TakeawayPerformance metrics often reward agencies for avoiding difficult cases rather than solving difficult problems.
Goal Displacement: When Hitting Targets Becomes More Important Than Mission
The British rail system once set a target: 90% of trains should arrive within ten minutes of scheduled time. Reasonable goal, right? But railway operators found an easier solution than improving service. They extended scheduled journey times. Trains that once officially took 45 minutes were rescheduled to take 55. The trains didn't get faster—the definition of "on time" got more generous. Target met, passengers still late.
This is goal displacement in its purest form: the metric succeeds while the mission fails. It happens when organizations lose sight of why they're measuring something in the first place. The Veterans Administration scandal of 2014 revealed that some facilities maintained two appointment lists—one showing veterans waiting months for care, another showing wait times that met federal standards. Staff weren't hiding problems maliciously; they were responding to a system that punished missed targets more than poor care.

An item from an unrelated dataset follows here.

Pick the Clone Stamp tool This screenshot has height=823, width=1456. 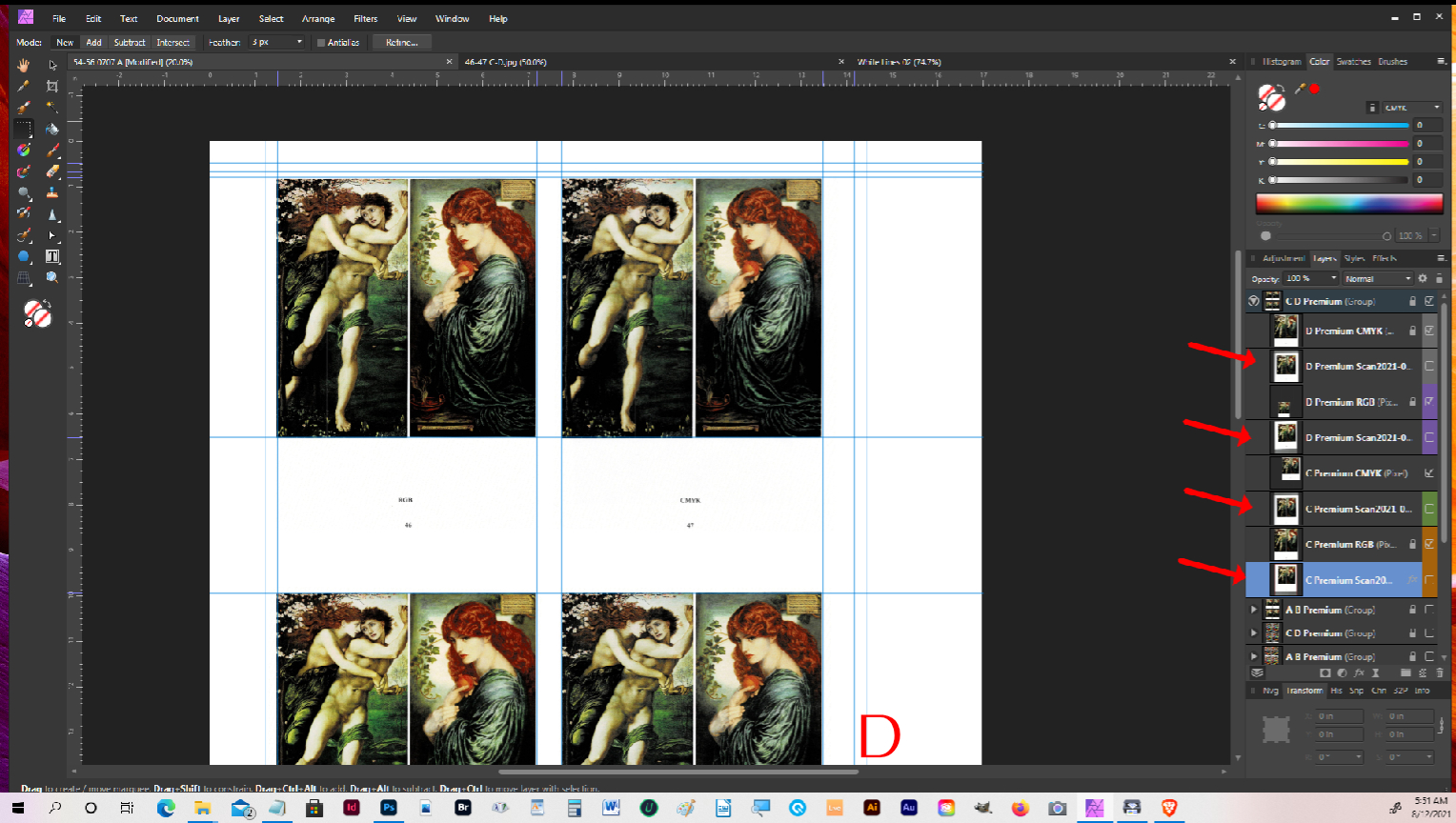tap(52, 192)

The deeper problem is that measurements always simplify reality. A school's mission includes developing critical thinking, fostering curiosity, building character, and preparing citizens. But we can only easily measure test scores. So test scores become the mission, and everything else—field trips, arts programs, classroom discussions that don't "teach to the test"—gets squeezed out. The metric colonizes the institution, reshaping it in the measurement's image.
TakeawayWhen we mistake the metric for the mission, we optimize for the scorecard while the actual work withers.

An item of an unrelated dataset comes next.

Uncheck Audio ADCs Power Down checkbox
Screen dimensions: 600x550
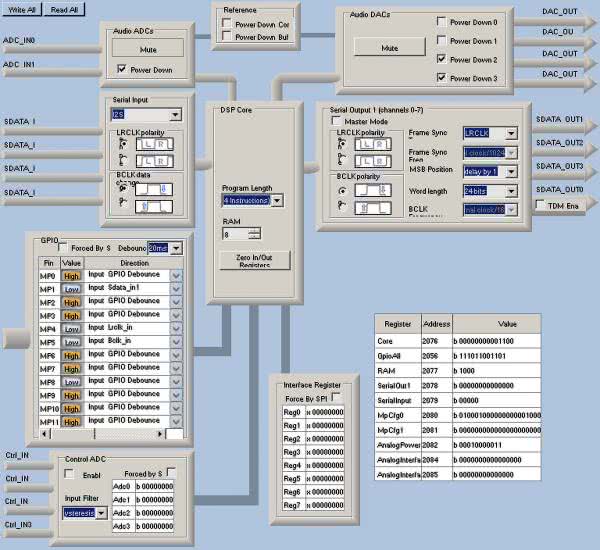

None of this means we should stop measuring. Flying blind is worse than flying with imperfect instruments. But we might hold our metrics more loosely, remembering they're proxies for what we care about, not the thing itself. The best measurement systems use multiple indicators, rotate metrics to prevent gaming, and pair quantitative data with qualitative judgment.
Perhaps the most important insight is also the simplest: whenever you see a performance target, ask what behavior it might accidentally encourage. The numbers never lie—but they rarely tell the whole truth either.